◆ Exercise objective
Please transcribe only the lines between the one containing "Click the code editor vertical scrollbar" and the end of the records, both ends included, exactly as written; skip every picture.

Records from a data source
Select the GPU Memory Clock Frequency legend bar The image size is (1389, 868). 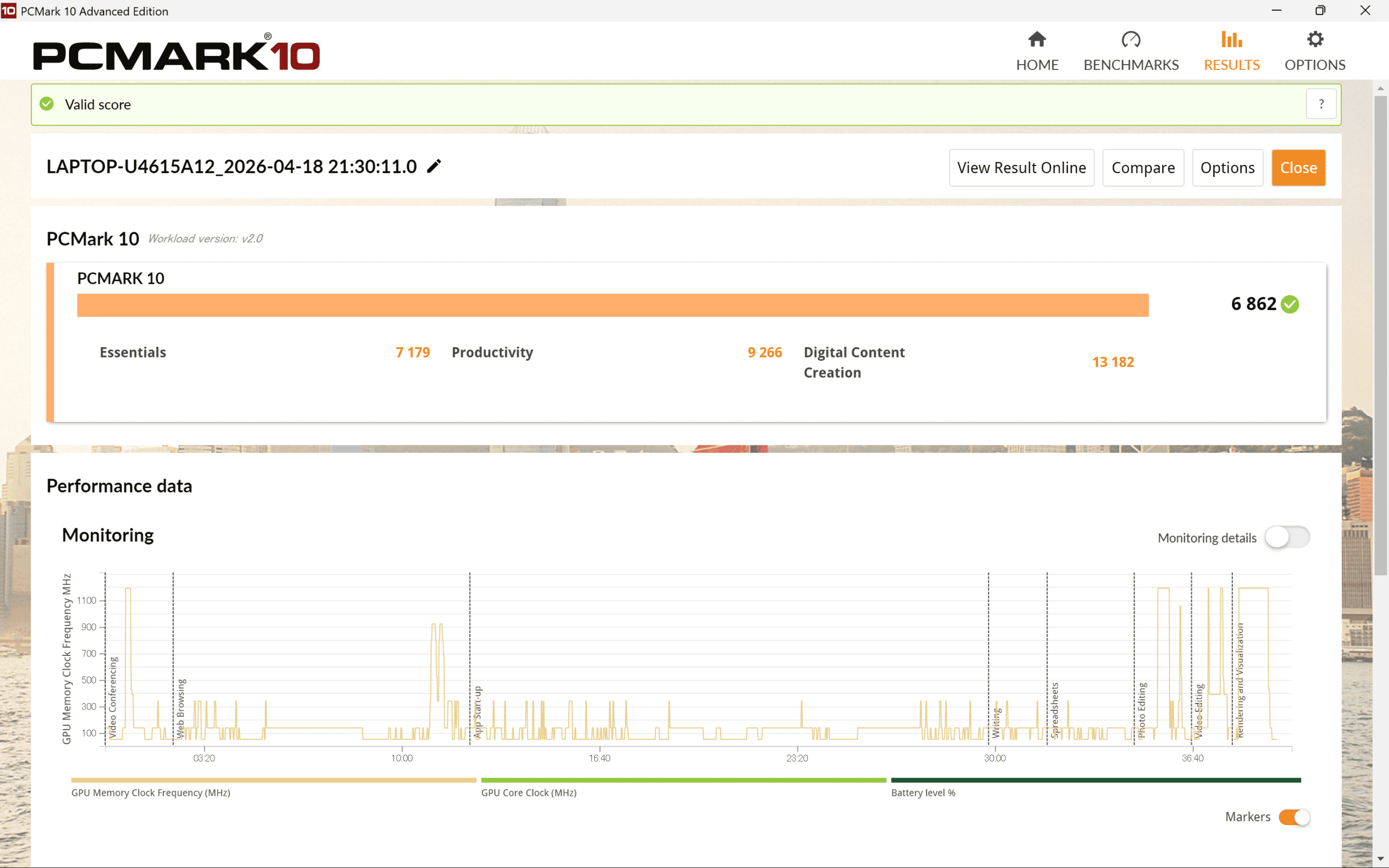click(272, 780)

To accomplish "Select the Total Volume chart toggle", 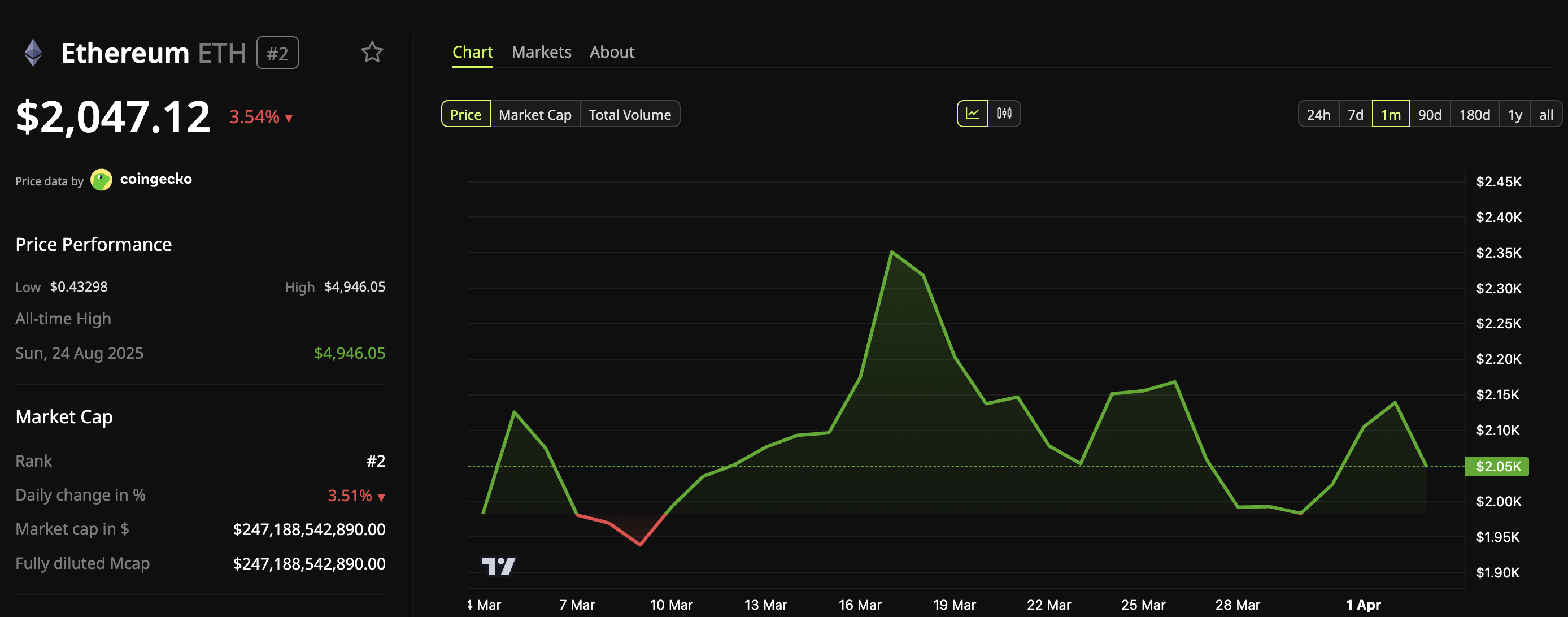I will click(629, 115).
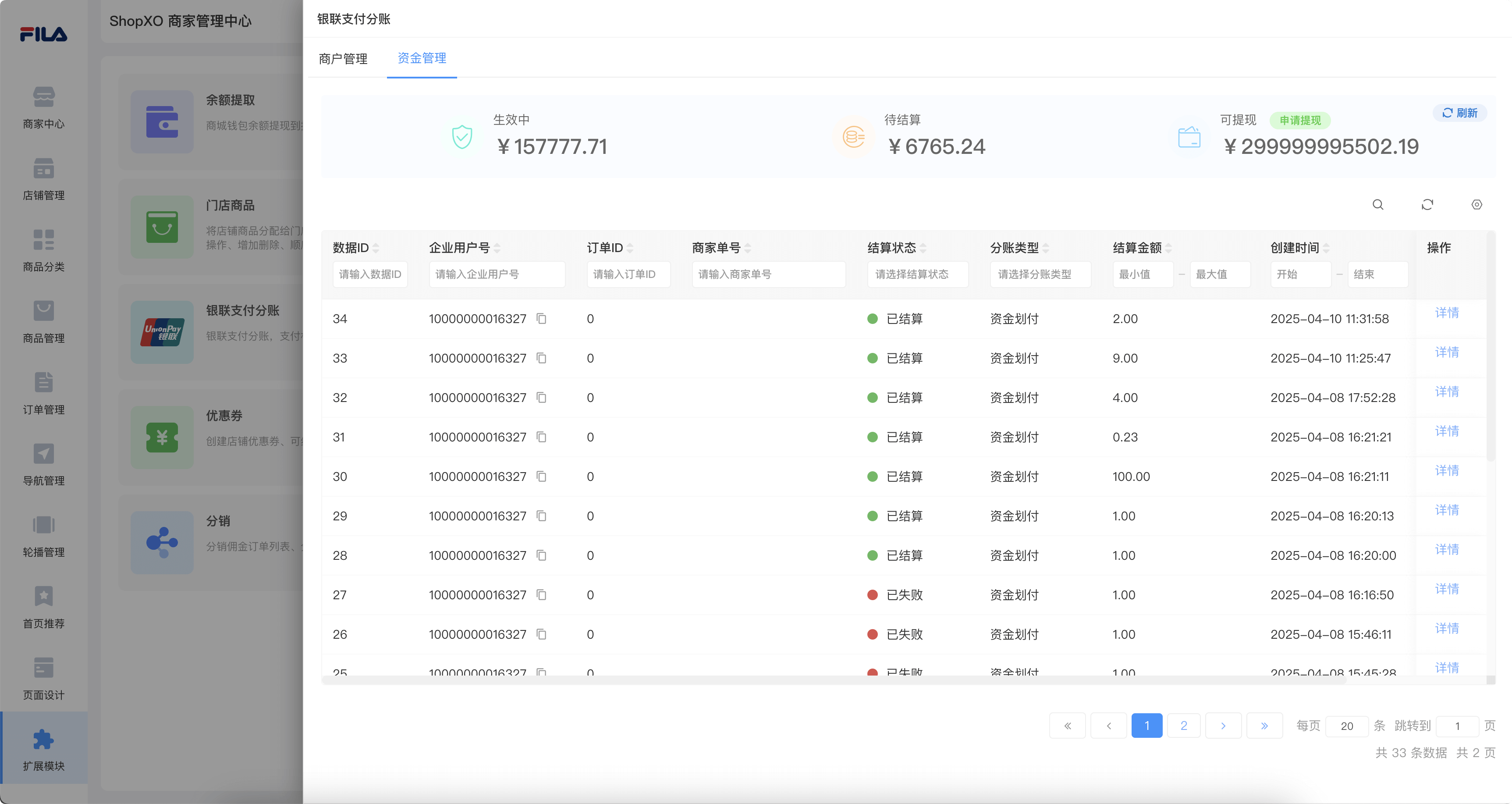This screenshot has width=1512, height=804.
Task: Select the 资金管理 tab
Action: 422,58
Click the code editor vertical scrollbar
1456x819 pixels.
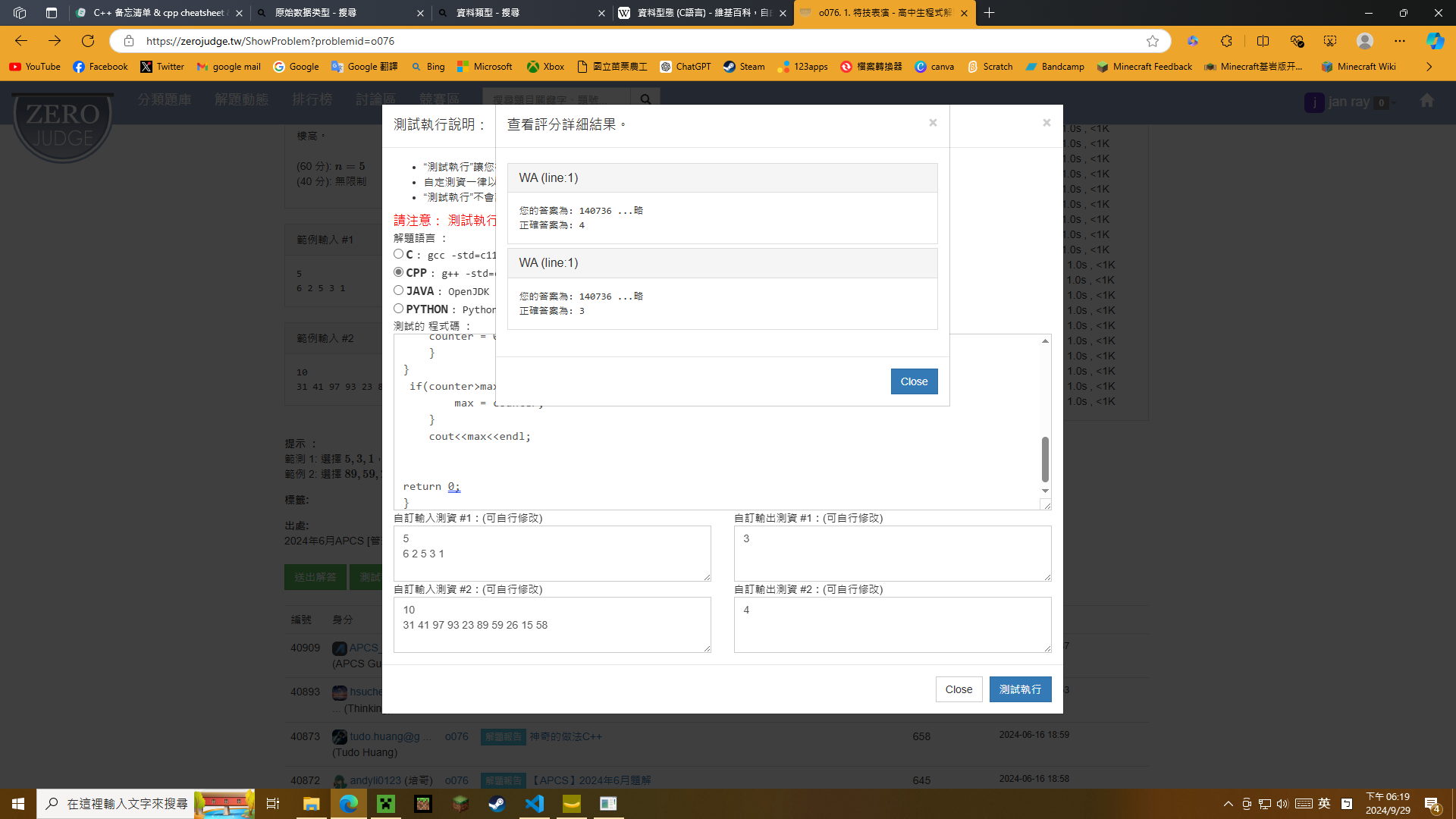click(1045, 459)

◆ Result of the exercise
Click the code editor vertical scrollbar
1456x819 pixels.
click(1045, 459)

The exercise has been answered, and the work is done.